Unless a line falls after the one with "Борщ без мяса (92, 2043)", retype it exactly from the records below; leave out all pictures.

** Records for this task follows **

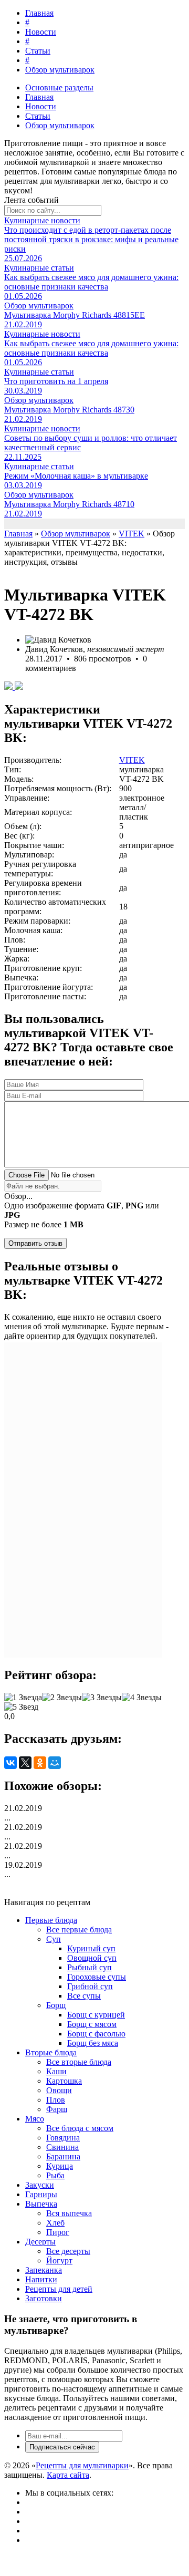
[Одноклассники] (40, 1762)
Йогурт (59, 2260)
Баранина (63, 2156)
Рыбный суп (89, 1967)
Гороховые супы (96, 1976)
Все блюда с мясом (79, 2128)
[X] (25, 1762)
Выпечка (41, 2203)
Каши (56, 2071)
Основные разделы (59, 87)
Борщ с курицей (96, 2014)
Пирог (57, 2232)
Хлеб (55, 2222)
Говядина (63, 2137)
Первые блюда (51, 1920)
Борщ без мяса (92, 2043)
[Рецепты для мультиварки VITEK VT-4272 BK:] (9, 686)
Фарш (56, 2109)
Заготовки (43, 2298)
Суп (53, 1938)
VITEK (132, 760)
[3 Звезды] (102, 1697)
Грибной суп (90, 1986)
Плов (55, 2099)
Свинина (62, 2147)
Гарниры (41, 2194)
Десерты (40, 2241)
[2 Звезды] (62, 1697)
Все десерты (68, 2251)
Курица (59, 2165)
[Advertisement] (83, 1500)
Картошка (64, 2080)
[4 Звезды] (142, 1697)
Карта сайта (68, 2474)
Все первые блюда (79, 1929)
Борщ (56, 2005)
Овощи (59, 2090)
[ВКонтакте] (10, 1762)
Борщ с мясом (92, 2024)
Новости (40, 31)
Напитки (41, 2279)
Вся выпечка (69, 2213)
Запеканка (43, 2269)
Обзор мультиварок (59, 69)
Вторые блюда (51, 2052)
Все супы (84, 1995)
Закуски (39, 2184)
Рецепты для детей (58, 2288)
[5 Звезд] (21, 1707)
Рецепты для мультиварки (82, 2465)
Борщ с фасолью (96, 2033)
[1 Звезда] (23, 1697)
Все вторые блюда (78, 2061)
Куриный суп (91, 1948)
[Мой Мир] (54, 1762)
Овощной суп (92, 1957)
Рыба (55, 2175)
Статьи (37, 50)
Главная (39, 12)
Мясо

** End of Records for this task **

• Result of this task
[Одноклассники] (40, 1762)
Йогурт (59, 2260)
Баранина (63, 2156)
Рыбный суп (89, 1967)
Гороховые супы (96, 1976)
Все блюда с мясом (79, 2128)
[X] (25, 1762)
Выпечка (41, 2203)
Каши (56, 2071)
Основные разделы (59, 87)
Борщ с курицей (96, 2014)
Пирог (57, 2232)
Хлеб (55, 2222)
Говядина (63, 2137)
Первые блюда (51, 1920)
Борщ без мяса (92, 2043)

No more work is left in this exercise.